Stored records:
· · · · ·
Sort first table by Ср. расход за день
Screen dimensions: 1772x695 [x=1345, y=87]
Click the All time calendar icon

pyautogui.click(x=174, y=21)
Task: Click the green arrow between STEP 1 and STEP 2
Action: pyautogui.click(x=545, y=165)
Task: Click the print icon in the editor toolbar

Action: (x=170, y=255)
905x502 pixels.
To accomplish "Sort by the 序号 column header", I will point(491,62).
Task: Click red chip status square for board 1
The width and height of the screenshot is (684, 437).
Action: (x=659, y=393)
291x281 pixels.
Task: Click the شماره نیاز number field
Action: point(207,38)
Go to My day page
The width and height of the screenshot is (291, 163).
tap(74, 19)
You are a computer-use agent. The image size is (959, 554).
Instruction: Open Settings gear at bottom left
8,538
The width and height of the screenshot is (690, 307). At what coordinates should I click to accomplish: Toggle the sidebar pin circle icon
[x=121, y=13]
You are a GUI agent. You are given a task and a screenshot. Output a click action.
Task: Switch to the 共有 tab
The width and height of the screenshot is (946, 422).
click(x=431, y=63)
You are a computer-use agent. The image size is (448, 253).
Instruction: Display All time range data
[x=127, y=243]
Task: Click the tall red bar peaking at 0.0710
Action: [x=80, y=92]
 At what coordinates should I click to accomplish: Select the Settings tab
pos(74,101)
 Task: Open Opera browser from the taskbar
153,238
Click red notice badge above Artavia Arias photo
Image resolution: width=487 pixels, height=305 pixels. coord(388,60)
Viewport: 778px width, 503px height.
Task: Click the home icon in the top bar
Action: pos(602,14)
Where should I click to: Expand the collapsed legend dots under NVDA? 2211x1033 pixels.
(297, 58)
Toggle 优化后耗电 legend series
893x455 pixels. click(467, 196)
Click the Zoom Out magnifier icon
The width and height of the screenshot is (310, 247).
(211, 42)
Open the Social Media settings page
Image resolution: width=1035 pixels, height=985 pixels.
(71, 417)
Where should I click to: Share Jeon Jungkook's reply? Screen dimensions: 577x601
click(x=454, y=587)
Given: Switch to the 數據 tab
· · · · ·
◆ **Task details**
Where a line of the entries contains "size", report that line.

◆ **Result for this task**
You are a computer-use agent. The image size is (959, 554).
You are a computer-use agent. The image size is (448, 253).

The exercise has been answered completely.